Shula was also happy to remain protective of his and his team’s legacy.

Shula often found himself in the position of defending the accomplishments of a team he argued needed no defense. The undefeated, untied Dolphins of 1972 to this day are the only team ever to enjoy a “perfect season.”

But to this day that team is often ignored in conversations ranking the greatest NFL teams of all time.

And that bugged Shula.

“We’ve been accused of saying we haven’t gotten enough recognition but we’ll stand by our record,” Shula said. “Nobody did it before 1972 and nobody’s done it since. We think it’s a pretty strong accomplishment.”

Shula often wore a honkin’ gold and diamond Super Bowl ring from that perfect season. He kept the Super Bowl VIII ring from the 15-2 season that followed somewhere else. That’s because the ‘72 ring had professional and personal significance.
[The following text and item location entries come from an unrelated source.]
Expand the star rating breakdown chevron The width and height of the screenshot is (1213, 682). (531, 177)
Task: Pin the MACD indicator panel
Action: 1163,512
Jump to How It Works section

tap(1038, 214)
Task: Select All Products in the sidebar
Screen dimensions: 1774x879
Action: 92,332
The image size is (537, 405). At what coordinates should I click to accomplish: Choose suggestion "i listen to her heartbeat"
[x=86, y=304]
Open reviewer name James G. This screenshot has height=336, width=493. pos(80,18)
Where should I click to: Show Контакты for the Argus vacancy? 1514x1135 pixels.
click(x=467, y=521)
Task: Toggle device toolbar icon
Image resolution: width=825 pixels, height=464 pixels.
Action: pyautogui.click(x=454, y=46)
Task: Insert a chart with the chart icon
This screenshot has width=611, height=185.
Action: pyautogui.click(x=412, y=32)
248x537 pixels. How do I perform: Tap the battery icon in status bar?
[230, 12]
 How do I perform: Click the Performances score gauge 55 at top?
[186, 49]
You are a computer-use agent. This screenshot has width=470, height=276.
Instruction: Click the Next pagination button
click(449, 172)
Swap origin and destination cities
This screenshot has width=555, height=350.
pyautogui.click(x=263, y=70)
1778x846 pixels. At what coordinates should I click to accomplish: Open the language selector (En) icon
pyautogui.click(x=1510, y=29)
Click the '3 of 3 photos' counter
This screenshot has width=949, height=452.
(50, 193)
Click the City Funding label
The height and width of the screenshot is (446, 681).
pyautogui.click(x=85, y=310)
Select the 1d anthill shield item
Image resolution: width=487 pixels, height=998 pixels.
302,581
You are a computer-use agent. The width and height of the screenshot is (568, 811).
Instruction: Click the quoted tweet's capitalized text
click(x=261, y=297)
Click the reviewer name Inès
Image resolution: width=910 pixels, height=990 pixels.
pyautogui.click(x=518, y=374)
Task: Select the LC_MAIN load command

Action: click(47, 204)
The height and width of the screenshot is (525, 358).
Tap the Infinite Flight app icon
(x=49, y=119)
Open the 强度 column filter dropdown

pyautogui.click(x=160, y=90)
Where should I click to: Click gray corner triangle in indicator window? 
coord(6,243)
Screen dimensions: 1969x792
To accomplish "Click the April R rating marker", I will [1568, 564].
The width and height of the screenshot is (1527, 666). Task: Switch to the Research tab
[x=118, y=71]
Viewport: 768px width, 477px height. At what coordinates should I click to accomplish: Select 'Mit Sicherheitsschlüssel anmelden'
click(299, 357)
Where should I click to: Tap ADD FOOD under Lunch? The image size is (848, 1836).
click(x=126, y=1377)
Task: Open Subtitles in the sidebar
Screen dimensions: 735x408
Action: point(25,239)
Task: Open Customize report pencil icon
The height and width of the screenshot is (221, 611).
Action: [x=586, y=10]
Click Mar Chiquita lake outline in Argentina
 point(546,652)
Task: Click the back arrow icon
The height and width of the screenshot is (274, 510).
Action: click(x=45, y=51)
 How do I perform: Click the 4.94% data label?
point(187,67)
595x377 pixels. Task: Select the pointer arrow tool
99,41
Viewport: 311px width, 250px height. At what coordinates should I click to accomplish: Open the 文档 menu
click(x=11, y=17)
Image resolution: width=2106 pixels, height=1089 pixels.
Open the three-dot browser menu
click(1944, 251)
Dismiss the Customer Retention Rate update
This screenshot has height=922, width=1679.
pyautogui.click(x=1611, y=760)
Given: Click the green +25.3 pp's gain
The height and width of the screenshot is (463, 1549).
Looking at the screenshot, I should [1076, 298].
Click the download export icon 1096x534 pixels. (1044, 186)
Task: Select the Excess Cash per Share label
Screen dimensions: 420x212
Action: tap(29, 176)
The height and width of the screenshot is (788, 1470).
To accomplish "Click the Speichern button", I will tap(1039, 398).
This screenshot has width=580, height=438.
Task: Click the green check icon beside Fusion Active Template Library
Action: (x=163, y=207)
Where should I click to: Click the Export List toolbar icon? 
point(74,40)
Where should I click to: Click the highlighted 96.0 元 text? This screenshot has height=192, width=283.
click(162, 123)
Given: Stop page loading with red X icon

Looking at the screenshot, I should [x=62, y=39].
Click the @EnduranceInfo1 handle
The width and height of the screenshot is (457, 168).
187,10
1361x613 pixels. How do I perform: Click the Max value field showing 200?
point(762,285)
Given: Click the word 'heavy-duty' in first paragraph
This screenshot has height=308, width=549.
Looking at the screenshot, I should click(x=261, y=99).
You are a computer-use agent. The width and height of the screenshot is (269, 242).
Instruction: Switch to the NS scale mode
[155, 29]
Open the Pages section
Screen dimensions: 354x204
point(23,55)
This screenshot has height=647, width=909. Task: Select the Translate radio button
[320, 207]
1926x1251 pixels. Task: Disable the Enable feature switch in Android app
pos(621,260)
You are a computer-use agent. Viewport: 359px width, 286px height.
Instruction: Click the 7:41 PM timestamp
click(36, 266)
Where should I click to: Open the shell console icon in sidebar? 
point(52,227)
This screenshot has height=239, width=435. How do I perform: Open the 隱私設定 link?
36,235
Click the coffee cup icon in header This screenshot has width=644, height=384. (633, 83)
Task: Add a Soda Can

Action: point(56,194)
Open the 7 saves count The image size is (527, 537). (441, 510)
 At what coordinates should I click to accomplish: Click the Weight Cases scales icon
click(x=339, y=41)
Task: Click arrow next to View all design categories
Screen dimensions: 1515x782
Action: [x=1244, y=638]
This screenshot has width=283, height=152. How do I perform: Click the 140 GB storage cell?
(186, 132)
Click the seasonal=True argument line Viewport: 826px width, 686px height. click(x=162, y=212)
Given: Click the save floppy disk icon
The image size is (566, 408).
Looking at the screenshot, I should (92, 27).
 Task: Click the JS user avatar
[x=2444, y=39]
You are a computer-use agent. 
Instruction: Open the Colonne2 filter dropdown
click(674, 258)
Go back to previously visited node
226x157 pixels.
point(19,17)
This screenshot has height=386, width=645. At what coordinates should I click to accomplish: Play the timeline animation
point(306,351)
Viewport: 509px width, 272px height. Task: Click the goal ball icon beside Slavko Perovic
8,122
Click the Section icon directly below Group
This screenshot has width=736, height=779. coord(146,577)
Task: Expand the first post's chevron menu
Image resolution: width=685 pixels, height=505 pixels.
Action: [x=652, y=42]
“That was probably the most special moment in my coaching career because I was 0-2 in my previous Super Bowls and I didn’t want to be 0-3,” Shula said. “People start to say bad things about you like you can’t win the big game. And that’s not a nice thing to have people say about you. So it was great. It took me off the hook.”

And once he was off that proverbial hook, Shula was more than comfortable being judged by the score.

And his record.

And his actions.

“That’s why they have scoreboards,” he said. “That’s why they have standings. I was judged by the team on the field and the results that team got. I wanted to be the guy responsible.

“Same in life. I’m responsible for my actions, who I am, what I do. I’m happy with that.”